Bersani reichte daraufhin seinen Rücktritt als Parteichef ein und machte den Weg frei für den Aufstieg Renzis erst zum PD-Vorsitzenden, dann zum Ministerpräsidenten. Der Jungstar der italienischen Politik nutzte seine Chance, um sich als Erneuerer zu inszenieren. Anfang Dezember brachte er die Arbeitsmarktreform per Vertrauensabstimmung durchs Parlament, und gegenwärtig treibt er sowohl die Wahlrechts- als auch die Verfassungsreform voran.

Sein Problem allerdings ist, dass die Reformen auf tiefe Abneigung beim linken Flügel seiner eigenen Partei stoßen. Der könnte die Wahl des Staatspräsidenten nutzen, um mit Renzi abzurechnen. Denn klare Mehrheiten im Parlament gibt es nicht. Die PD allein kommt nur auf 460 Abgeordnete und Senatoren; bis zu 100 von ihnen gelten als Renzi-Gegner. Die Fraktionen von Beppe Grillos Movimento5Stelle zählen gut 140 Mitglieder, ein Kompromiss mit ihnen gilt jedoch als so gut wie ausgeschlossen. Deshalb sucht der Ministerpräsident die Absprache auch mit Silvio Berlusconis Forza Italia und mit der rechten, fremdenfeindlichen Lega Nord.

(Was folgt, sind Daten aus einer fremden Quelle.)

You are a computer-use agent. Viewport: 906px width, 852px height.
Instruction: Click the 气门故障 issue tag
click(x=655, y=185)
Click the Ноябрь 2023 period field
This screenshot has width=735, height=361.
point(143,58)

Renzi selbst gibt sich optimistisch. Er steuere auf eine Lösung zu, bei der er 750 der 1.000 Wahlmänner und -frauen im Boot habe, hatte er schon vor Weihnachten verkündet. Und er traf sich zu einem zweistündigen Gespräch mit Romano Prodi. Auch der hatte auf dem Papier vor zwei Jahren eine klare Mehrheit, bevor er gnadenlos abserviert wurde. Vielleicht wollte Renzi ja aus Vorsicht nähere Details erfahren.